Work to be completed => Please transcribe the following records in full, exactly as given.

Saved data entries:
---

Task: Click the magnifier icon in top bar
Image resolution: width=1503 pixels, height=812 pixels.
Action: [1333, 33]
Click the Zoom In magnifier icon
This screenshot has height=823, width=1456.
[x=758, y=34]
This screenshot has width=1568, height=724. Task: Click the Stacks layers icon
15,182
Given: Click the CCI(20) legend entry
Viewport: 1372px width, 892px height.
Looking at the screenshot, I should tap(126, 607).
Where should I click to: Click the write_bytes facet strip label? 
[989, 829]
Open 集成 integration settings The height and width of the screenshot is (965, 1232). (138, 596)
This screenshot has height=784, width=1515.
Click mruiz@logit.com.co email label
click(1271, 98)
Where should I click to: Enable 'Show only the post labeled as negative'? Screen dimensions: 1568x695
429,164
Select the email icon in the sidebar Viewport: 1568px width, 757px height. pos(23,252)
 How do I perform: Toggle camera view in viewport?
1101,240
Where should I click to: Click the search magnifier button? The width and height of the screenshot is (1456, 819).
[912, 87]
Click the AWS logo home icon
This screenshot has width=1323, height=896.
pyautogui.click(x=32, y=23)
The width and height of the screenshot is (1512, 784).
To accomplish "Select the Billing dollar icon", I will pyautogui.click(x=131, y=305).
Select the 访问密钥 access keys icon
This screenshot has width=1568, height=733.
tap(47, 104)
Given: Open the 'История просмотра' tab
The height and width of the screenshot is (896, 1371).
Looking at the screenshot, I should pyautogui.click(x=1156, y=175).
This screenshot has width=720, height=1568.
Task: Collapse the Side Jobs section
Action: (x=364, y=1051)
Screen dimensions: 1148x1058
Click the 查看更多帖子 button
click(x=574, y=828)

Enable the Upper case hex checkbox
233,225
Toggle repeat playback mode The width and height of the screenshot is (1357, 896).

---

Response to this exercise =>
Task: Click the magnifier icon in top bar
Image resolution: width=1503 pixels, height=812 pixels.
Action: [1333, 33]
Click the Zoom In magnifier icon
This screenshot has height=823, width=1456.
[x=758, y=34]
This screenshot has width=1568, height=724. Task: Click the Stacks layers icon
15,182
Given: Click the CCI(20) legend entry
Viewport: 1372px width, 892px height.
Looking at the screenshot, I should tap(126, 607).
Where should I click to: Click the write_bytes facet strip label? 
[989, 829]
Open 集成 integration settings The height and width of the screenshot is (965, 1232). (138, 596)
This screenshot has height=784, width=1515.
Click mruiz@logit.com.co email label
click(1271, 98)
Where should I click to: Enable 'Show only the post labeled as negative'? Screen dimensions: 1568x695
429,164
Select the email icon in the sidebar Viewport: 1568px width, 757px height. pos(23,252)
 How do I perform: Toggle camera view in viewport?
1101,240
Where should I click to: Click the search magnifier button? The width and height of the screenshot is (1456, 819).
[912, 87]
Click the AWS logo home icon
This screenshot has width=1323, height=896.
pyautogui.click(x=32, y=23)
The width and height of the screenshot is (1512, 784).
To accomplish "Select the Billing dollar icon", I will pyautogui.click(x=131, y=305).
Select the 访问密钥 access keys icon
This screenshot has width=1568, height=733.
tap(47, 104)
Given: Open the 'История просмотра' tab
The height and width of the screenshot is (896, 1371).
Looking at the screenshot, I should pyautogui.click(x=1156, y=175).
This screenshot has width=720, height=1568.
Task: Collapse the Side Jobs section
Action: (x=364, y=1051)
Screen dimensions: 1148x1058
Click the 查看更多帖子 button
click(x=574, y=828)

Enable the Upper case hex checkbox
233,225
Toggle repeat playback mode The width and height of the screenshot is (1357, 896).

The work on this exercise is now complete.